Oleh : JIMI HARIANTO, M.Pd.I
MENAJEMEN BERBASIS ULUL ALBAB
A.    Latar Belakang
Dengan perkembangan zaman yang semakin komplek dan majunya proses ilmu pengetahuan dan tehnologi akan selalu membawa perubahan dalam aspek kehidupan, dan kini hal tersebut telah dirasakan dan menyebabkan terjadinya suatu perubahan yang cukup pesat, baik dari segi pendidikan, struktur ekonomi, sosial, budaya dan juga dari segi pola dan gaya hidup, sehingga terjadi pergeseran suatu nilai baik buruk, khususnya yang berkaitan dengan norma-norma agama[1]
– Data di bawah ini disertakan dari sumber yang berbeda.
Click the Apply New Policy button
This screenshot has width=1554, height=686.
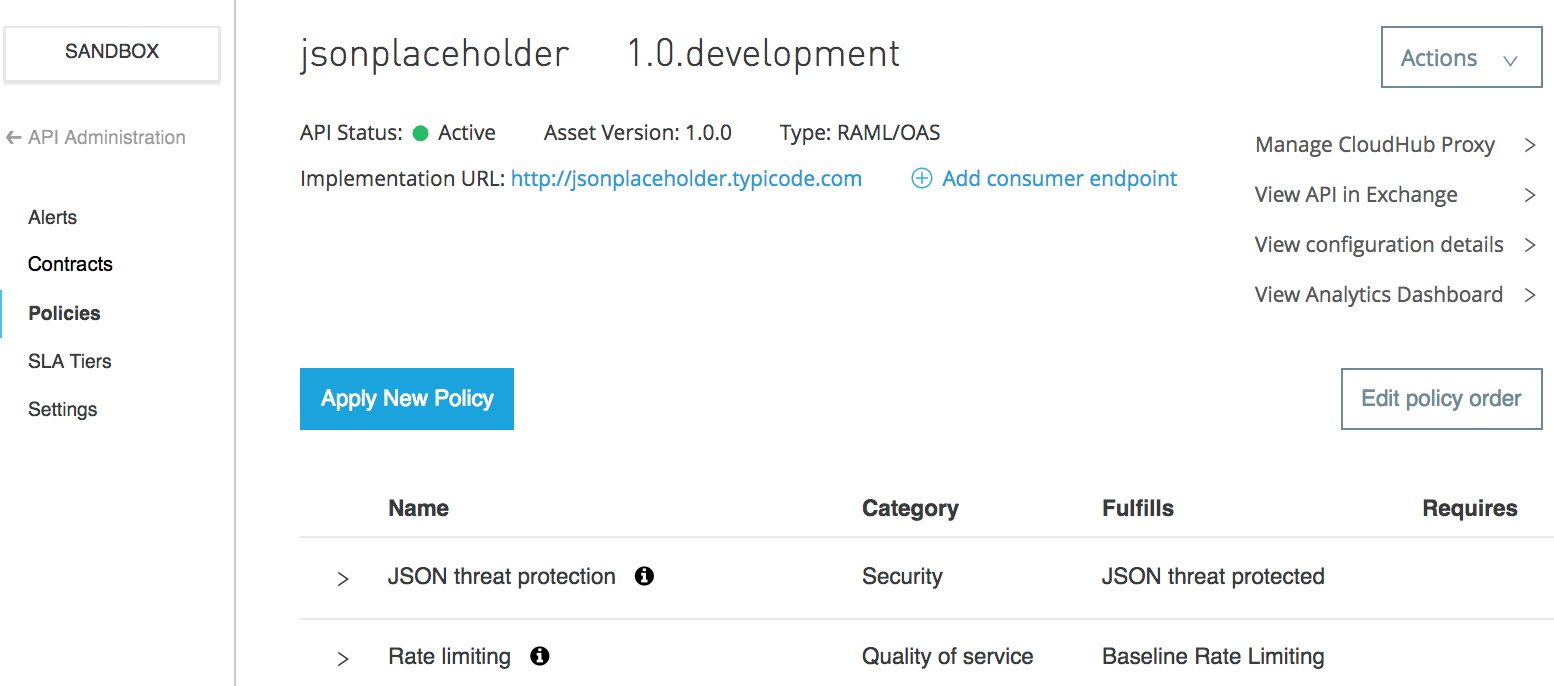(407, 399)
Peningkatan mutu pendidikan merupakan sasaran pembangunan dibidang pendidikan nasional dan merupakan bagian integral dari upaya peningkatan kualitas manusia Indonesia secara kaffah. Secara historis pertumbuhan dan perkembangan pendidikan Islam di Indonesia sangat terkait dengan kegiatan dakwah islamiyah. Pendidikan Islam berperan sebagai mediator dimana ajaran islam dapat disosoalisasikan  kepada masyarakat dalam berbagai tingkatannya. Melalui pendidikan inilah, masyarakat Indonesia dapat memahami, menghayati dan mengamalkan ajaran Islam sesuai dengan ketentuan Al-Qura’an dan Al-Sunnah. Sehubungan dengan itu tingkat kedalaman pemahaman, penghayatan dan pengamalan  masyarakat terhadap ajaran Islam amat tergantung pada tingkat kualitas pendidikan islam yang diterimanya.[2]
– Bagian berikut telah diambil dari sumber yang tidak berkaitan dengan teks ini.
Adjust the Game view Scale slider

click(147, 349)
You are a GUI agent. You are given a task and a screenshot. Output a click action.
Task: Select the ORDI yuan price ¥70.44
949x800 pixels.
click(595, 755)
Bertolak dari kerangka tersebut diatas, maka pendidikan Islam di Indonesia seringkali berhadapan dengan berbagai problematika yang tidak ringan. Diketahui bahwa sebagai sebuah system pendidikan Islam mengandung berbagai komponen yang antara satu dan lainnya saling berkaitan.[3] Komponen tersebugt meliputi landasan, tujuan, kurikulum, kompetensi dan profesionalisme guru, pola hubungan guru dan murid, metodologi pembelajaran , sarana dan prasarana, evaluasi, pembiayaan dan lain sebagainya. Berbagai komponen yang terdapat dalam pendidikan ini sering berjalan apa adanya, alami dan tradisional, karena dilakukan tanpa perencanaan konsep yang matang. Akibat dari keadaan demikian, maka mutu pendidikan Islam seringkali menunjujkan keadaan yang kurang mengembirakan.
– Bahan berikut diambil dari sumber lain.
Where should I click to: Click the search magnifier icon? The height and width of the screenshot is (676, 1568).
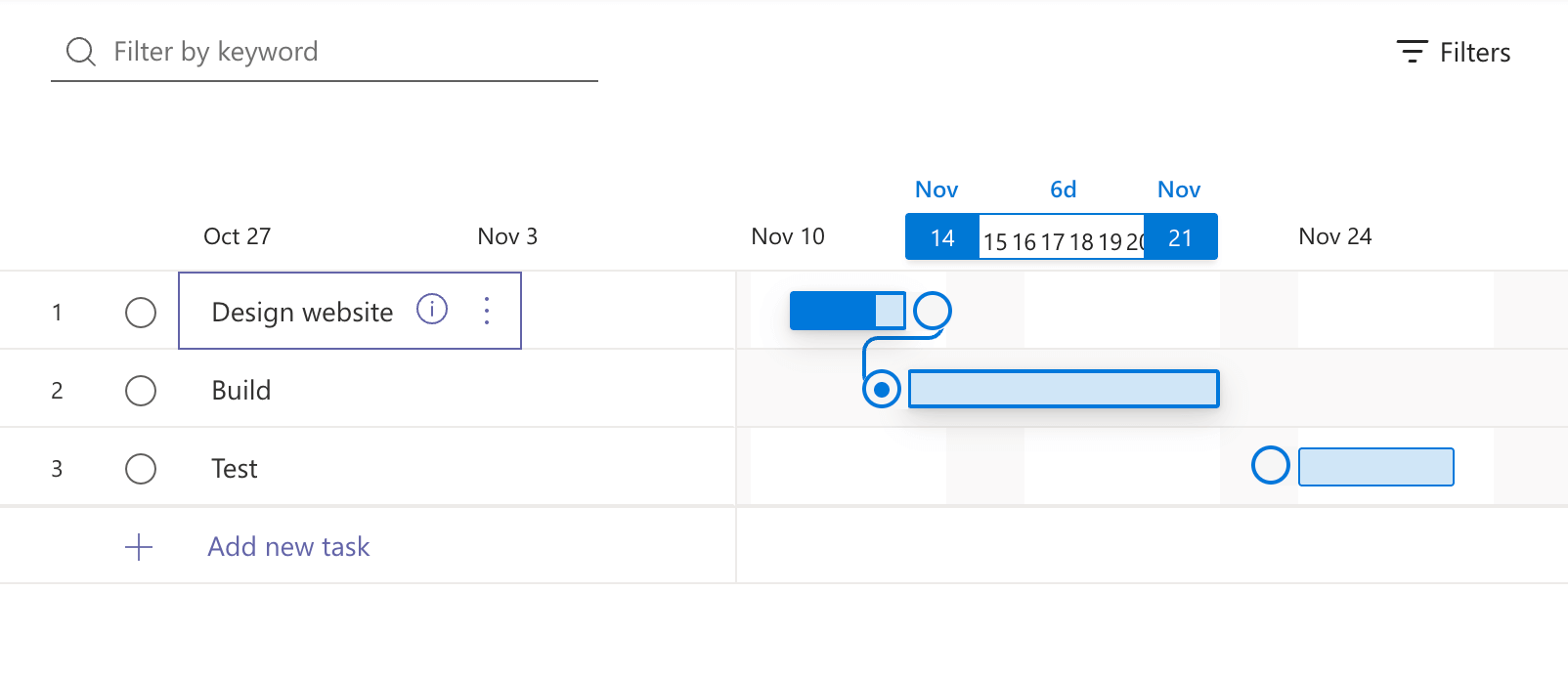pos(80,52)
Landasan dan dasar pendidikan Islam yaitu Al-Quran dan Al-Sunnah belum benar-benar digunakan sebagai mestinya. Hal ini  sebagai akibat belum adanya sarjana dan pakar di Indonesia yang secara khusus mendalami pemahaman Al-Quran dan Al-Sunnah dalam perspektif pendidikan Islam.[4] Ummat Islam belum banyak mengetahui tentang isi kandungan Al-Qur’an Al-Sunnah yang berhubungan dengan pendidikan Islam belum berjalan diatas landasan dan dasar ajaran Islam itu sendiri.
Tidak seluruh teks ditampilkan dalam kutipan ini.